Step2: Splitting normalized data into training and

testing sets and feeding them to two separate models,

namely LSTM and MLP, then train the models for a

several epochs, with weights initialized randomly.

Train and test losses are then plotted.

Step3: The trained models are used to forecast

Dissolved Oxygen up to five years in the future

(number of observations in the test set). Predicted

values are combined with input values, and then

normalization is inverted to get back to the original

scaling. The same is done for actual values combined

with input values. Predicted and actual Dissolved

oxygen values in their initial scaling are extracted,

and performance metrics (rmse, mse, mae) are

evaluated.

4 EXPERIMENTS AND RESULTS

4.1 Experimental Data

Data used in the analysis were collected over twenty

one years (between 1998 and 2019) from Ibn Battuta

station (21 observations, one observation for each

year). Each instance in the dataset refers to a specific

year, in which water quality is measured in a

delimited area in the dam, based on 12 parameters

(pH, T °, Conductivity, Dissolved O2, MES, PT, Chl

a, NO2--, NO3-, NH4 +, PO43-, SO42-).

Experiments were performed using Keras, and sci-

kit-learn frameworks, in a PC 64-bit OS with 8GB

RAM and Intel i5 1.6GHz, 1.8GHz. Figure 3 shows

time series plots for each input parameter. Dissolved

Oxygen is selected as the critical factor to be

forecasted.

4.2 Results and Discussion

4.2.1 Qualitative Results

LSTM and MLP Learning techniques are used to

build two models to perform Dissolved Oxygen

prediction and then are compared to adopt the most

accurate approach. The best results were found for the

following network configurations. We set MLP

network with one hidden dense layer of 100 neurons

Figure 3: Time series of involved parameters.
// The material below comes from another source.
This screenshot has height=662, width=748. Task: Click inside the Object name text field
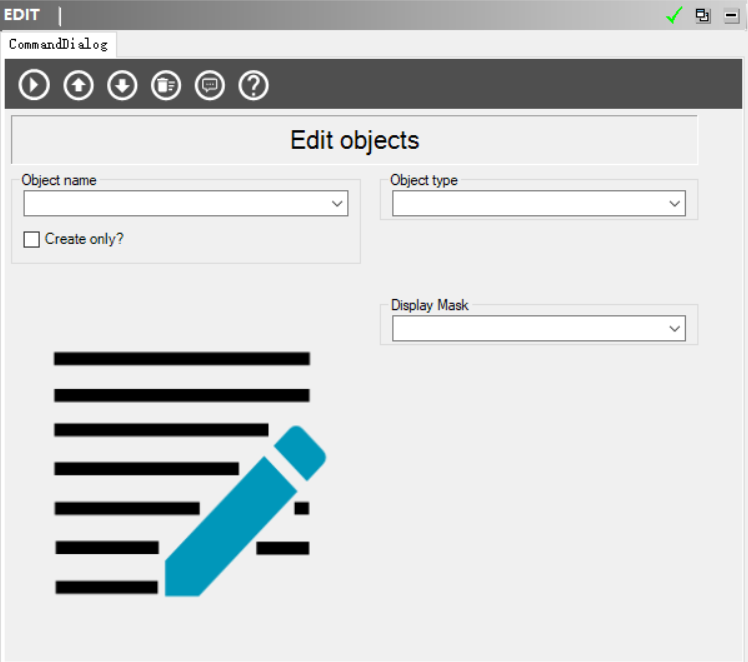click(176, 204)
and one dense output layer for predicting Dissolved

Oxygen. Weights are randomly initialized. Stochastic

gradient descent (sgd) is used as an optimizer. The

training was performed with 30 epochs and tested

over a test set at each period. Figure 4 show train and

test losses for the MLP model, with network as

mentioned above.

We forecast Dissolved Oxygen for the next five

years given prior Dissolved Oxygen and other input

parameters values. Figure 5 shows the time series for

both actual values (ground truth) and predictions for

the next five years (the 1st year is 0 in the x-axis).

LSTM was configured to include one hidden layer

with 100 units and one dense output unit for

prediction. Training is performed with 100 epochs

and a batch size of 5 samples and a learning rate of

0.001. Weights are randomly initialized.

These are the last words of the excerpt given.